Sorry that I did not see your later reply due to some unavoidable circumstances. Thanks for the elaboration. Let me give a little perspective as to what I meant by specific purpose:
I have a crystal structure and their are some foreign (guest) particles in it. I want to calculate the interaction of these guests with the nearest (within a certain cutoff) guests, but not with all the guests in the system. The interaction with the remaining guests is being computed in a separate simulation and being added. The need to separate out the near and far interaction arises from the statistical mechanics derivation for the partition function of my system, which is the basis for the model of my system.
I hope this explains what I wanted to say earlier.
You can straightforwardly proceed if you set your “guest” particle’s charge to zero, and use hybrid/overlay with a pair table style to impose whatever short-ranged forces and energies you like.

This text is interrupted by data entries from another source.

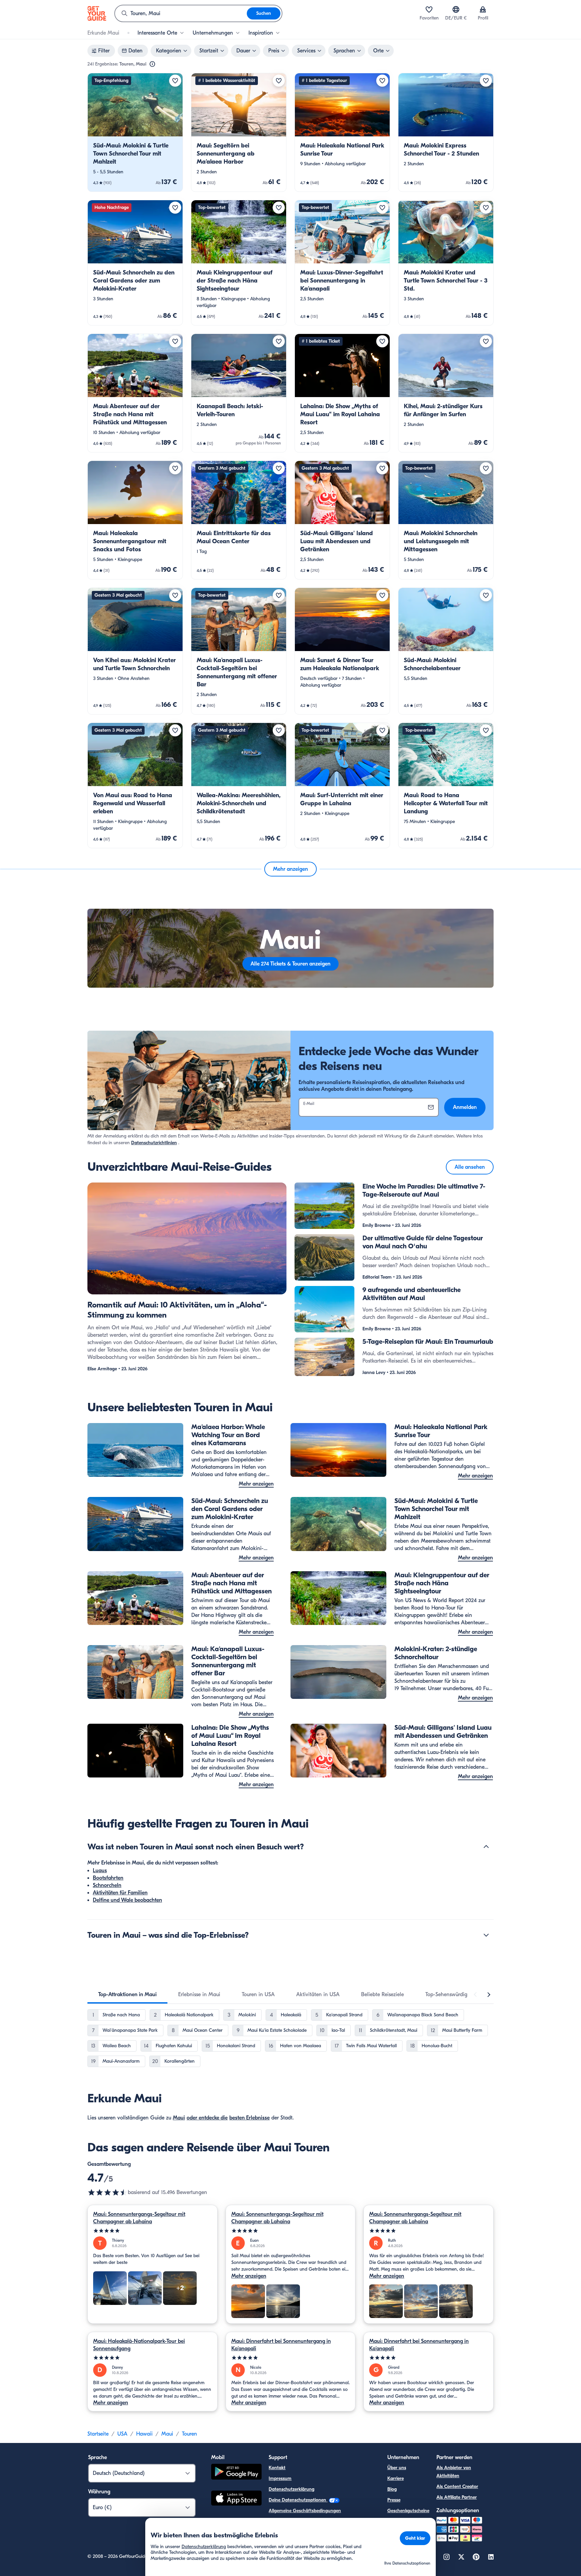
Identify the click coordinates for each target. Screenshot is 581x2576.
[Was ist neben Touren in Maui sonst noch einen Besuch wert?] (486, 1846)
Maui (179, 2118)
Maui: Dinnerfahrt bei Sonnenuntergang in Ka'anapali (281, 2345)
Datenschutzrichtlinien (154, 1143)
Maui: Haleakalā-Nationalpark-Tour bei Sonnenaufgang (139, 2345)
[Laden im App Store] (236, 2499)
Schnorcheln (107, 1885)
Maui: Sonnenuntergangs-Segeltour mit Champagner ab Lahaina (139, 2218)
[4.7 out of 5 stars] (107, 2192)
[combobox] (181, 13)
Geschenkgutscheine (408, 2511)
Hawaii (144, 2434)
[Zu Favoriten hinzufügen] (175, 81)
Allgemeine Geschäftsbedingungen (305, 2511)
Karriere (395, 2478)
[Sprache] (456, 9)
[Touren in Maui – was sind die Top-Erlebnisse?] (486, 1935)
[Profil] (482, 9)
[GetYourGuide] (96, 13)
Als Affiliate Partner (456, 2497)
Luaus (100, 1870)
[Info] (152, 64)
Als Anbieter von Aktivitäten (453, 2472)
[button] (135, 132)
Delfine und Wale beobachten (127, 1900)
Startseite (98, 2434)
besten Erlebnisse (249, 2118)
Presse (393, 2500)
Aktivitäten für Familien (120, 1893)
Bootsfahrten (108, 1878)
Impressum (280, 2478)
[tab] (127, 1994)
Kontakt (277, 2468)
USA (122, 2434)
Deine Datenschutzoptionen (298, 2500)
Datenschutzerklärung (291, 2489)
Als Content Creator (457, 2486)
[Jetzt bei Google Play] (236, 2473)
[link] (135, 132)
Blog (392, 2489)
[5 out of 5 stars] (152, 2231)
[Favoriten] (429, 9)
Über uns (396, 2468)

But that is still very shaky theory. Electrostatic energies are not linear in the superposition of charge densities. This shows itself operationally in the simple question of what your simulations even mean with a net non-zero charge (as it would be if you followed the pair table suggestion). Yes, Ewald summation is often presented as a charge density repartitioning to decompose short and long-ranged forces, but the energy is not simply calculated as the sum of “short- and long-ranged energies” – it has to be carefully accounted for to reconstruct the correct, desired energy.
I would recommend running your simulations with straightforward electrostatics and then, if you want to fit a theory to it, using post-processing to partition the energies you have observed (for example using compute group/group).